Go to the line below that has "Task: Toggle bold", print it and each line after it exactly, and stop after the line that has "This screenshot has width=806, height=592."; leave out pictures.

(Exercise inputs)
BEGIN
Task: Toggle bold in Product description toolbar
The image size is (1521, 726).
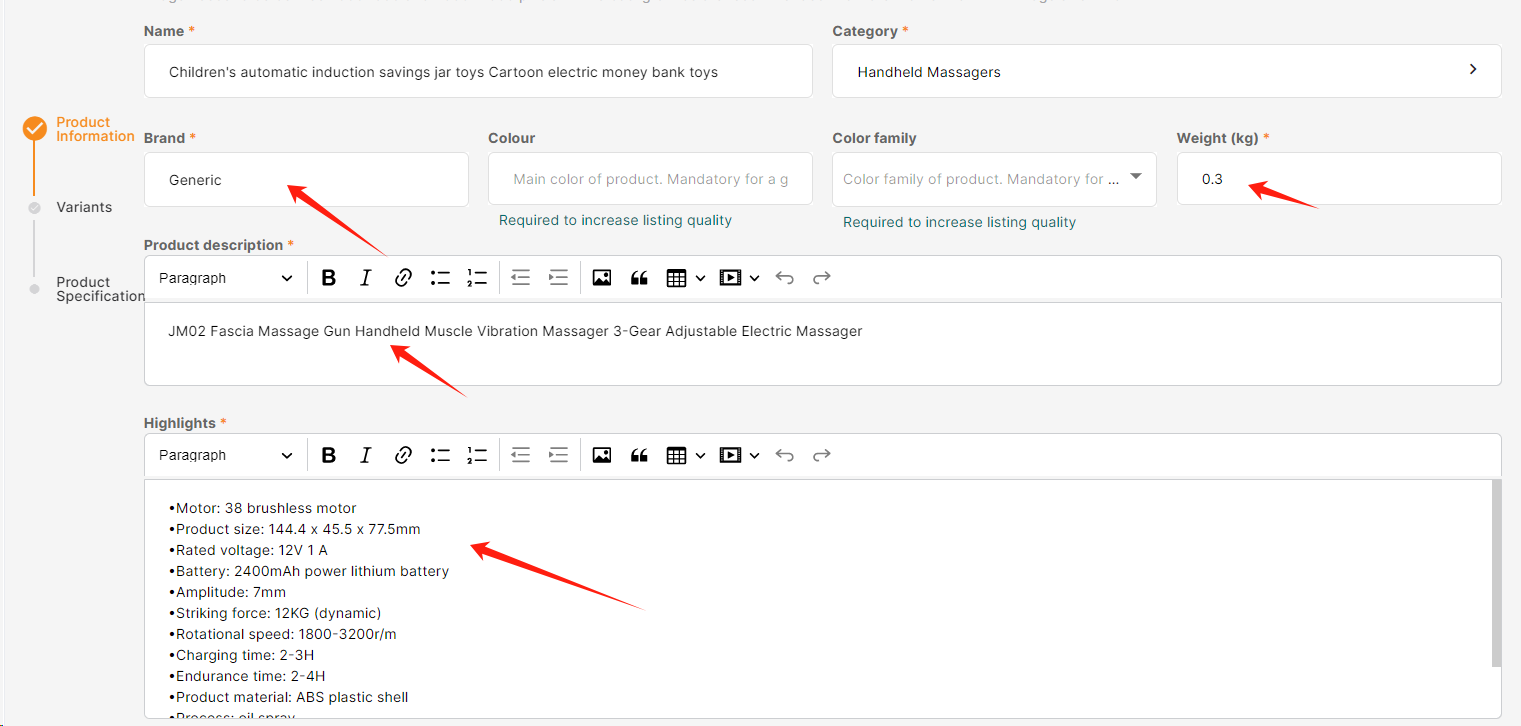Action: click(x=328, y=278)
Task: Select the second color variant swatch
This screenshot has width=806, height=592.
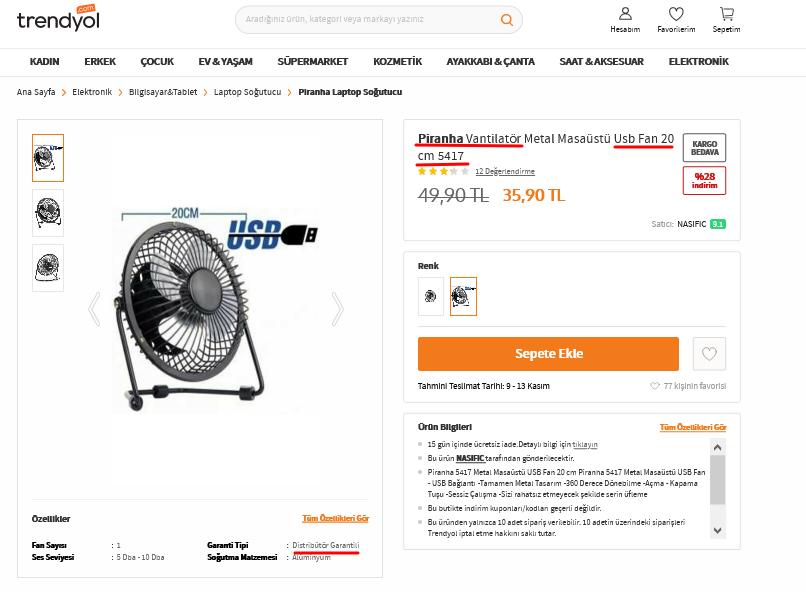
END
BEGIN
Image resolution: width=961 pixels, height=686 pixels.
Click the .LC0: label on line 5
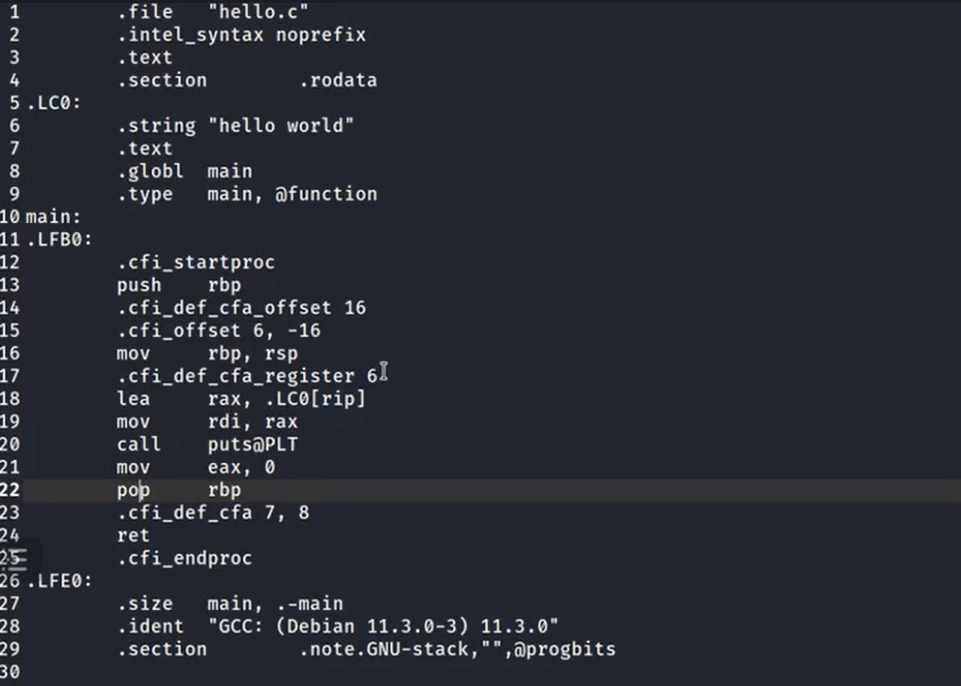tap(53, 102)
END
(Answer space)
Task: Toggle bold in Product description toolbar
The image size is (1521, 726).
Action: click(x=328, y=278)
Task: Select the second color variant swatch
This screenshot has width=806, height=592.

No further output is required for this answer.